Directions
Below are records; copy exactly the line containing "Image resolution: width=1044" and every line after it, through the last.

Data extract
^^^^^^^^^^^^^^^^

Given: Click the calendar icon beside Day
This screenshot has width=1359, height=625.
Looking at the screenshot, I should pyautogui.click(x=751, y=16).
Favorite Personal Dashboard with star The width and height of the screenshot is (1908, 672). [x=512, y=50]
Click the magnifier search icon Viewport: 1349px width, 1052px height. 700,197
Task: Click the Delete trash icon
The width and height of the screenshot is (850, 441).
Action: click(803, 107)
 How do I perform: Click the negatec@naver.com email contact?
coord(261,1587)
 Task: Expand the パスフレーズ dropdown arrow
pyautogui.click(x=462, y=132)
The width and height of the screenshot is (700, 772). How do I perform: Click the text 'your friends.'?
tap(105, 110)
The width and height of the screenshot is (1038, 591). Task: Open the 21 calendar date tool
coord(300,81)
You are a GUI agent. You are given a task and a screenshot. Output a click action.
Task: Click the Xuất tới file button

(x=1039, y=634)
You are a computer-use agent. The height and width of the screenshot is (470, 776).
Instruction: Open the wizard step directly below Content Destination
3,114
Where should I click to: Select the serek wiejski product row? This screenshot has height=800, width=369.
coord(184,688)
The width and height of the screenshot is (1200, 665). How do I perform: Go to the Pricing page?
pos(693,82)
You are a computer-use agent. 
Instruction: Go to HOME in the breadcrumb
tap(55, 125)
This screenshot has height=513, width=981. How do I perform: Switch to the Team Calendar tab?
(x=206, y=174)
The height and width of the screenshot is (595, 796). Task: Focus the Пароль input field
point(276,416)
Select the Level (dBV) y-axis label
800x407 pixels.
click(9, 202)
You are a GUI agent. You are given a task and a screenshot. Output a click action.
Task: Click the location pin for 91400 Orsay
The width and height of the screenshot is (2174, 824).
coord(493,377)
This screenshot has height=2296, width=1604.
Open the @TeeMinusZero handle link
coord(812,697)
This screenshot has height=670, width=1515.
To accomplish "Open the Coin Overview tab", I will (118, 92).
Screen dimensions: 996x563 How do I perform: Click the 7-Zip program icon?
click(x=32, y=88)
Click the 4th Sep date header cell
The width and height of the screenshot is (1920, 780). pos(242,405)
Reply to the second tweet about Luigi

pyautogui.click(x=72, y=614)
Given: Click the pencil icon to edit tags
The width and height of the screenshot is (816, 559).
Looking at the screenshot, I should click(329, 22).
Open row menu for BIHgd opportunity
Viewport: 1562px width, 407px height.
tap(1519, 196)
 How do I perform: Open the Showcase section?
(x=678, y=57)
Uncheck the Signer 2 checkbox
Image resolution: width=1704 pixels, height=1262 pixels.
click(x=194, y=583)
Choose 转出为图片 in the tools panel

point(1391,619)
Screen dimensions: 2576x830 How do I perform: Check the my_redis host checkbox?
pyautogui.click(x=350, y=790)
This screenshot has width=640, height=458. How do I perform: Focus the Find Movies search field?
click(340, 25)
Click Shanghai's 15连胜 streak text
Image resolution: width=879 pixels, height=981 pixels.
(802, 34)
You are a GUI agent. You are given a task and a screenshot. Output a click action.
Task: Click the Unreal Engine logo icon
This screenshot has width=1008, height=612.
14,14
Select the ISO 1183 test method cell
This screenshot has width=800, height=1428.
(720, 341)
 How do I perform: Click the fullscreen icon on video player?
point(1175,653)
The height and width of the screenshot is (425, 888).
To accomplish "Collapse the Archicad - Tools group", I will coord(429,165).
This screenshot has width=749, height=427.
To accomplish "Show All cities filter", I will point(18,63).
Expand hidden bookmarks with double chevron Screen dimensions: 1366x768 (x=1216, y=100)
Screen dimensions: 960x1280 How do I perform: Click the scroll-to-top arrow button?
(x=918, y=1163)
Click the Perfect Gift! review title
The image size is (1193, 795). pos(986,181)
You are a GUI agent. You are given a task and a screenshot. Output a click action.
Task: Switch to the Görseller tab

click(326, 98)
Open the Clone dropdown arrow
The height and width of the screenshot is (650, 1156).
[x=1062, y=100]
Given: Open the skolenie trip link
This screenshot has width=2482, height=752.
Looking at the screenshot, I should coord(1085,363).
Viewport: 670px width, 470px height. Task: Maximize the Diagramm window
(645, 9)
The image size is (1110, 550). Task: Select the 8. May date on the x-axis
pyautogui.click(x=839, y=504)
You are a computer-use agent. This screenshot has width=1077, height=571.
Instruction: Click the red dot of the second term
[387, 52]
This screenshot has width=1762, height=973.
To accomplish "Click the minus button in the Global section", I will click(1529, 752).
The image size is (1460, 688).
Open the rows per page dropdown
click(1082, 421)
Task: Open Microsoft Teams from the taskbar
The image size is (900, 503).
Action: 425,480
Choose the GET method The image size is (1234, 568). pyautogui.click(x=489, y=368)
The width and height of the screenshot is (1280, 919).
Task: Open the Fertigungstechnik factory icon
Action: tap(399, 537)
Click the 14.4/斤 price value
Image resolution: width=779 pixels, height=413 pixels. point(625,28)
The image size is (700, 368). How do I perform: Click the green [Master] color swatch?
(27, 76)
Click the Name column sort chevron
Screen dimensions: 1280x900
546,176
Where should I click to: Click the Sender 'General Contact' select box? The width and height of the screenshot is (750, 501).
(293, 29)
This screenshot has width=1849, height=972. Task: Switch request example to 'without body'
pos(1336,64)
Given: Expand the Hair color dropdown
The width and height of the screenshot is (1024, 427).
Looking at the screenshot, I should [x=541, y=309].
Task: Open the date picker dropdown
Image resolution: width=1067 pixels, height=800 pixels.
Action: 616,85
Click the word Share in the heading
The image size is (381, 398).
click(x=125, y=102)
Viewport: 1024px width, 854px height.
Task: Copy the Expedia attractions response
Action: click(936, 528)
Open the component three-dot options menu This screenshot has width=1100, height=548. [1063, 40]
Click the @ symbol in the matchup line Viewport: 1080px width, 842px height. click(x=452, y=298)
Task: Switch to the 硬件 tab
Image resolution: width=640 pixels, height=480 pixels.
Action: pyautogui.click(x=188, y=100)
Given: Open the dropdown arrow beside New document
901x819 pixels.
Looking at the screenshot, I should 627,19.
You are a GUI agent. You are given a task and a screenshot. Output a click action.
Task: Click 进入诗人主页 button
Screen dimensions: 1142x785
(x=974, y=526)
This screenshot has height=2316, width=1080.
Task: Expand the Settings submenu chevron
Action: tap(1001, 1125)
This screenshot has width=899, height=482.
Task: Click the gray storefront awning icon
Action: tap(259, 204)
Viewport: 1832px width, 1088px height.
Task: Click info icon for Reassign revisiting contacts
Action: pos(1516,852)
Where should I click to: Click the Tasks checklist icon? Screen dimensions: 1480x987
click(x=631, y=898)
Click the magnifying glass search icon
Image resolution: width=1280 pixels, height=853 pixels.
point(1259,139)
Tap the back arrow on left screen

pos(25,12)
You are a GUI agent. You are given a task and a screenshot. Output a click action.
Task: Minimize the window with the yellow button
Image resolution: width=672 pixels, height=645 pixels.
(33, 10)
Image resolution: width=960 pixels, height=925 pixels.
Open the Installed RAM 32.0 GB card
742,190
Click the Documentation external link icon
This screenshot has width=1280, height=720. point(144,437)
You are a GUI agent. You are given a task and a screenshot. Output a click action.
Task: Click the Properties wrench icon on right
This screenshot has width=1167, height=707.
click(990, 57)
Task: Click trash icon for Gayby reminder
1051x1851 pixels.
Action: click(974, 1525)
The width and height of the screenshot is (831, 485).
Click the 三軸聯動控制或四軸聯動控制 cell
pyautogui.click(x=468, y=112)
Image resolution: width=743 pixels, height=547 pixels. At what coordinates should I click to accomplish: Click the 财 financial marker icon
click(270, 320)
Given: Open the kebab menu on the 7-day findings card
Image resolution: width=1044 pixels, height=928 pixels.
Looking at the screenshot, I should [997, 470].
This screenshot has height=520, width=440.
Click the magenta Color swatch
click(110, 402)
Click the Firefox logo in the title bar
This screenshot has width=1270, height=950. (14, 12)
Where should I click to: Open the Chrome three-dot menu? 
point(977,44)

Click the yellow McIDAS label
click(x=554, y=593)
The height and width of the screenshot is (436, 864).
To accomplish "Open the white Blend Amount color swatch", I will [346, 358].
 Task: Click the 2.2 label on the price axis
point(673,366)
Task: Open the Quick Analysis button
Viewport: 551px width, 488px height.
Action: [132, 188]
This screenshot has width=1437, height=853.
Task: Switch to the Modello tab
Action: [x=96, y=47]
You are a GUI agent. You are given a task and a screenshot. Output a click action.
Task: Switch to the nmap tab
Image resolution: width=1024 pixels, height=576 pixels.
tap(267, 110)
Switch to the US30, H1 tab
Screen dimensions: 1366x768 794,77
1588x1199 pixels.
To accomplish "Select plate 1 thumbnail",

^^^^^^^^^^^^^^^^

Task output
Image resolution: width=1044 pixels, height=928 pixels.
Looking at the screenshot, I should [997, 470].
This screenshot has height=520, width=440.
Click the magenta Color swatch
click(110, 402)
Click the Firefox logo in the title bar
This screenshot has width=1270, height=950. (14, 12)
Where should I click to: Open the Chrome three-dot menu? 
point(977,44)

Click the yellow McIDAS label
click(x=554, y=593)
The height and width of the screenshot is (436, 864).
To accomplish "Open the white Blend Amount color swatch", I will [346, 358].
 Task: Click the 2.2 label on the price axis
point(673,366)
Task: Open the Quick Analysis button
Viewport: 551px width, 488px height.
Action: [132, 188]
This screenshot has width=1437, height=853.
Task: Switch to the Modello tab
Action: [x=96, y=47]
You are a GUI agent. You are given a task and a screenshot. Output a click action.
Task: Switch to the nmap tab
Image resolution: width=1024 pixels, height=576 pixels.
tap(267, 110)
Switch to the US30, H1 tab
Screen dimensions: 1366x768 794,77
1588x1199 pixels.
To accomplish "Select plate 1 thumbnail",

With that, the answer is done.